Et c’est alors que tout basculera soudainement ! Tel un rêve aigre-doux et transgressif qui bascule dans un cauchemar sans fin. Azura réapparaitra métamorphosée, de noir vêtue, armée et menaçante. Et sous le feu des tirs nourris de celle qu’il prenait pour sa planche de salut, Cleon XIV aura le réflexe de fuir par un balcon en direction d’une esplanade jonchée de dôme et de bulles… avant d’être cernée puis assommé par des hommes ne ressemblant en rien à des soldats impériaux.
Il se réveillera ligoté, et avec une intraveineuse drainant ses "nanobots" vers le système vasculaire d’un… clone ! Ce dernier, loquace, révélera à un Cleon XIV – déstabilisé et sanglotant – qu’une organisation clandestine réussit à prélever il y a des décennies l’ADN de Cleon 1er… afin de développer un parfait doublon, mais éduqué dans la résistance et acquis à la cause des innombrables peuples opprimés sous le joug l’Empire galactique, et formé pour remplacer le plus jeune des empereurs lorsque l’occasion de présentera. C’est aussi cette organisation qui par "magnetic nanoparticle transfection" a altéré chirurgicalement le génome de Brother Dawn (pour le rendre daltonien et gaucher) afin que son imperfection le pousse tôt ou tard à fuir le palais, facilitant dès lors la substitution. La botaniste n’était qu’un appât, et au-demeurant la vraie petite amie du clone de Cleon XIV destiné à le remplacer.

Alors que penser de ce twist poursuivant la dynamique d’imprévisibilité initiée dans Foundation 01x08 The Missing Piece ? Aucun doute, il divisera le public, car à la fois démystificateur et choquant, cohérent et bancal… selon le placement du curseur.

In abstracto, le concept ne manque pas de pertinence.
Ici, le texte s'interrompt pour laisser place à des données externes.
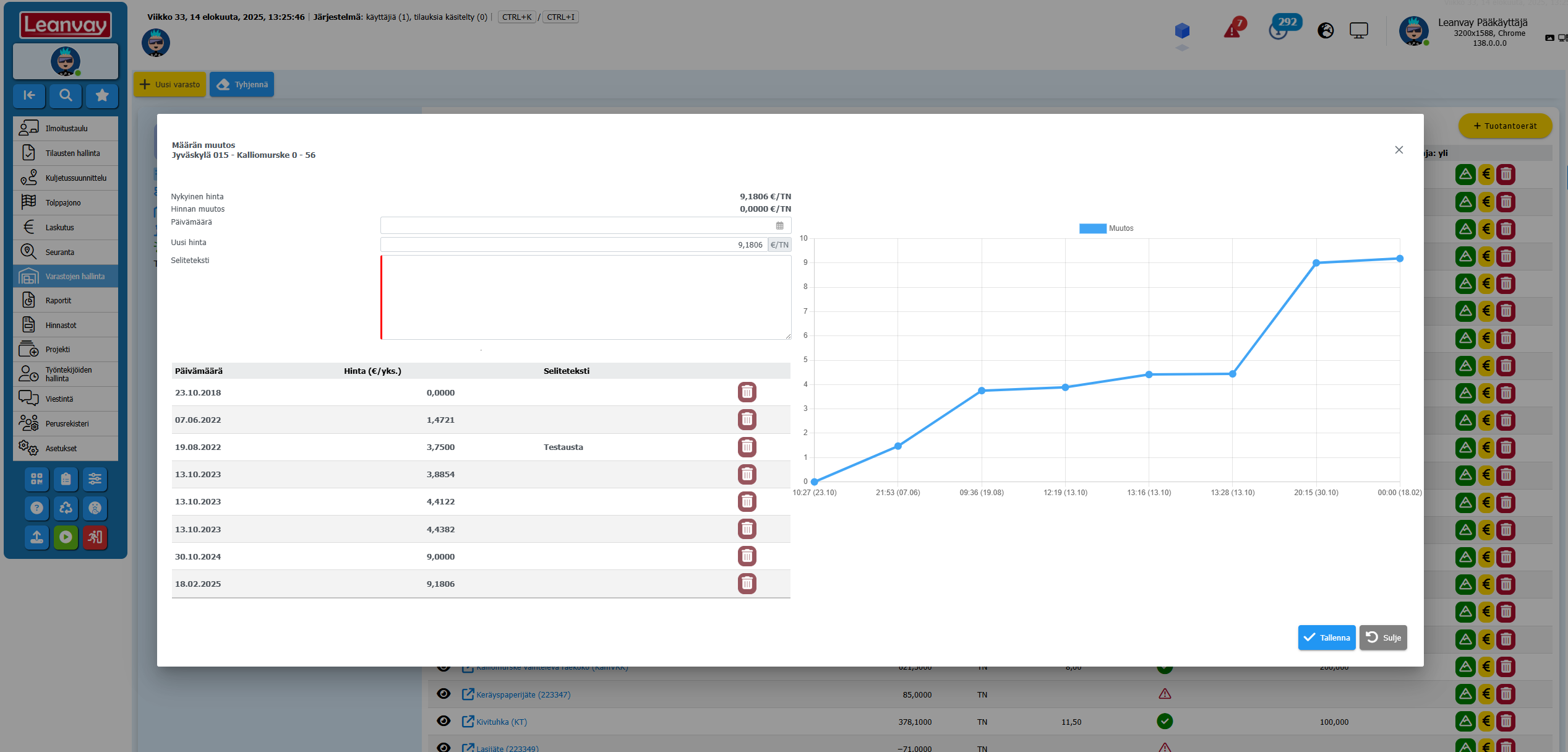Toggle eye icon for Kivituhka row
Screen dimensions: 1568x752
pyautogui.click(x=443, y=721)
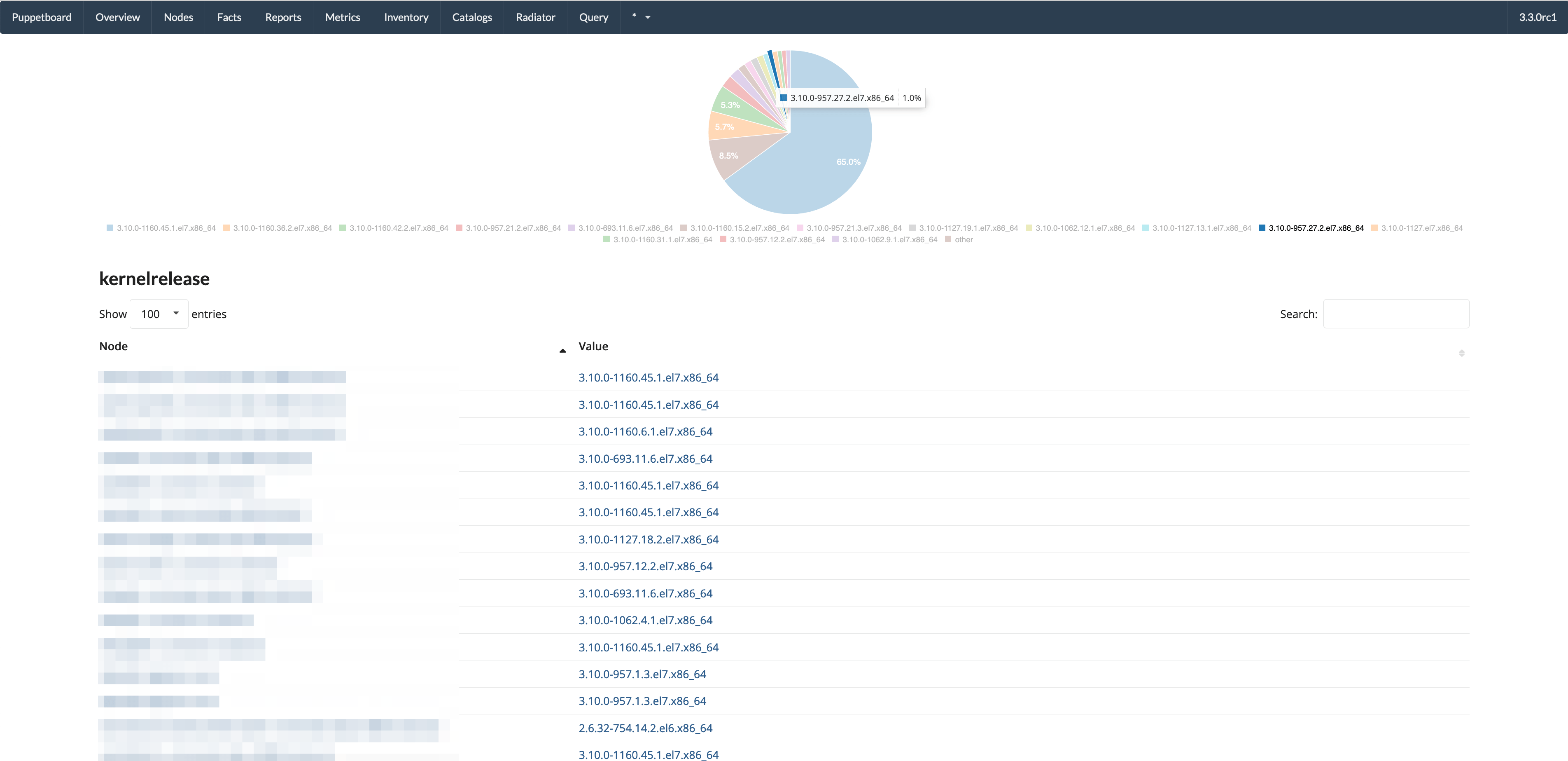Click the Inventory section icon
The image size is (1568, 761).
(x=407, y=17)
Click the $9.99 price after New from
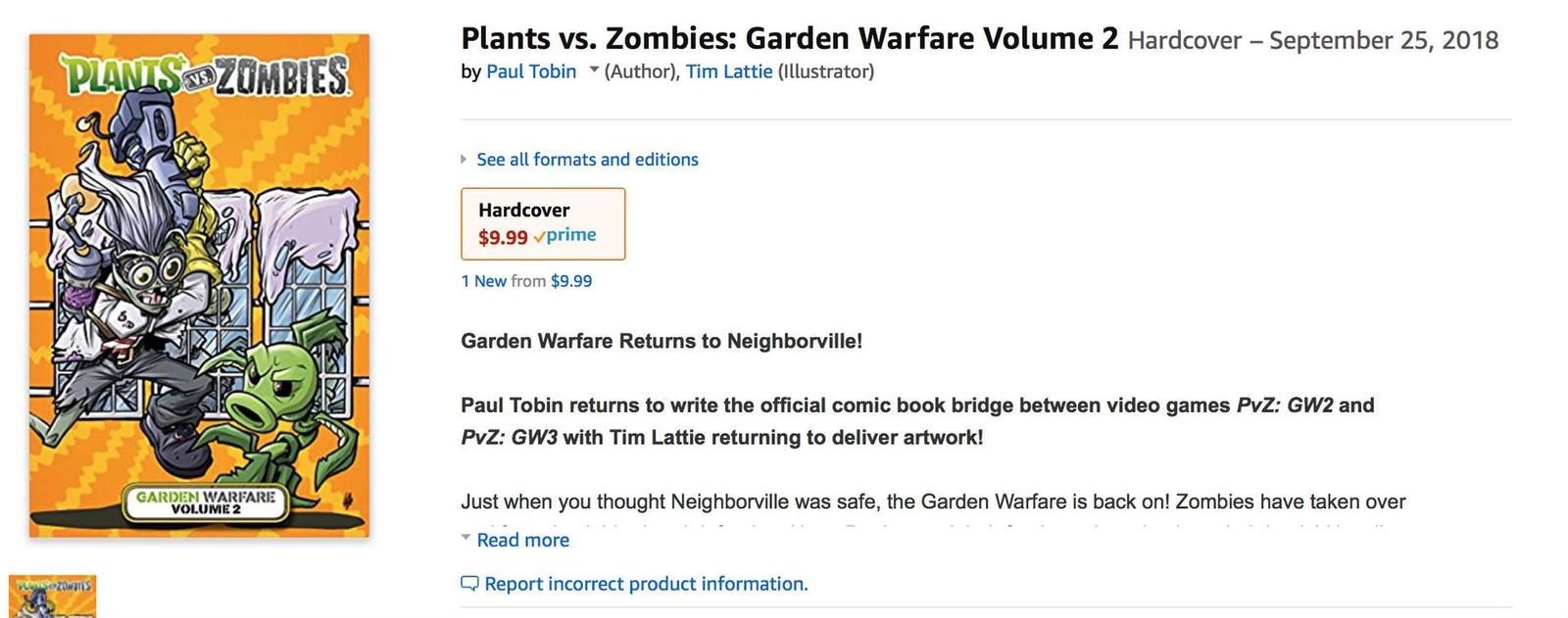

Rien de plus naturel à l’échelle d’une mosaïque de civilisations qu’un empire totalitaire et cruel ait fait naître diverses formes de résistance, les plus efficaces d’entre elles étant logiquement capables de "matcher" les méthodes et les moyens de l’empire, surtout si elles sont financées par de nombreux mondes désireux de s’affranchir voire d’anéantir le pouvoir régalien et si elles tirent leur expérience de plusieurs millénaires de joug impérial… Jamais dans l’Histoire de l’humanité, un pouvoir, aussi puissant soit-il, n’a réussi à totalement faire disparaître les contre-pouvoirs, clandestins lorsqu’ils ne pouvaient être légaux, extérieurs lorsqu’ils ne pouvaient être intérieurs. C’est l’éternelle dynamique de la contre-mesure face à la mesure qui caractérise n’importe quel système complexe.
Quant à la méthode présentement employée, elle est directement inspirée par les fondements génétiques mêmes de la dynastie des Cleon. Ce qui ne manque au demeurant pas d’ironie car ce qui se voulait être à la fois le point fort et la prétention de l’imperium devient pour la résistance une opportunité, un talon d’Achille et un maillon faible. Et quoi de plus logique qu’un empire qui se déploie sur un temps si long (plus de 12 000 ans !) soit exposé à des actions de déstabilisation elles aussi déployées dans la durée, décidées avant même les naissances de Cleon XIV et de son clone (comme le révélera ce dernier). Que la modalité soit endogène ou exogène, elle s’inscrit tout autant dans la causalité de la chute diagnostiquée par la psychohistoire.
Une initiative qui accentue davantage encore les parallèles de la série avec l’excellent film Star Trek Nemesis : après la prévalence très SF de l’acquis sur l’inné (que vient d’ailleurs renforcer ce clone de la résistance), voici une variation du plan romulien consistant à vouloir substituer au capitaine Picard un clone dévolu aux intérêts de l’empire, un plan lui aussi conçu sur le temps long. Toutes les conspirations un minimum crédibles doivent anticiper d’innombrables facteurs, et notamment les réactions des individus ciblées sur la base d’une psychologie solide. En l’occurrence ici un jeune Brother Dawn découvrant qu’il est différent, mais cherchant à le dissimuler pour survivre… avant d’être tenté de fuir une situation vécue comme de plus en plus intenable...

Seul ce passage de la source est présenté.